On March 24, 26 and 27, 2018, plaintiff submitted multiple health service requests demanding another imaging study for his right knee, alleging that Dr. Riley "messed up" during surgery and that he was in extreme pain. Defendant McArdle responded that plaintiff could discuss his concerns with Dr. Riley at his upcoming appointment and that plaintiff could see Dr. Patterson for knee pain. On March 28, Dr. Patterson noted that the wound looked good and ordered ice, elevation, no strenuous activity and Ibuprofen and Tylenol for pain. (Plaintiff says that Dr. Riley told him he did not want plaintiff on Ibuprofen or Tylenol. However, Dr. Riley's alleged statement to plaintiff is inadmissible hearsay because plaintiff is attempting to rely on an unsworn statement made outside of court to prove that he should have received medications other than Ibuprofen and Tylenol after his surgery.
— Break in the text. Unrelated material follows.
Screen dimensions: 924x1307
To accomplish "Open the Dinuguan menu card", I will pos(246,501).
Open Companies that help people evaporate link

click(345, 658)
Therefore, I cannot consider Dr. Riley's alleged statement. Burton v. Kohn Law Firm, S.C., 934 F.3d 572, 583 (7th Cir. 2019) (hearsay statements are not admissible evidence at summary judgment).)

OPINION

Plaintiff's medical care claims are governed by the Eighth Amendment. A prison official may violate this right if the official is "deliberately indifferent" to a "serious medical need." Estelle v. Gamble, 429 U.S. 97, 104-05 (1976). See also Pyles v. Fahim, 771 F.3d 403, 408 (7th Cir. 2014) (quoting Rhodes v. Chapman, 452 U.S. 337, 347 (1981)) (Eighth Amendment "protects prisoners from prison conditions that cause 'the wanton and unnecessary infliction of pain,'" including "grossly inadequate medical care."). At least for purposes of summary judgment, defendants concede that plaintiff's knee condition posed a serious medical need. Therefore, the question is whether plaintiff has submitted enough evidence from which a reasonable jury could conclude that any of the defendants acted with "deliberate indifference" toward his serious medical need. Gomez v. Randle, 680 F.3d 859, 865 (7th Cir. 2012).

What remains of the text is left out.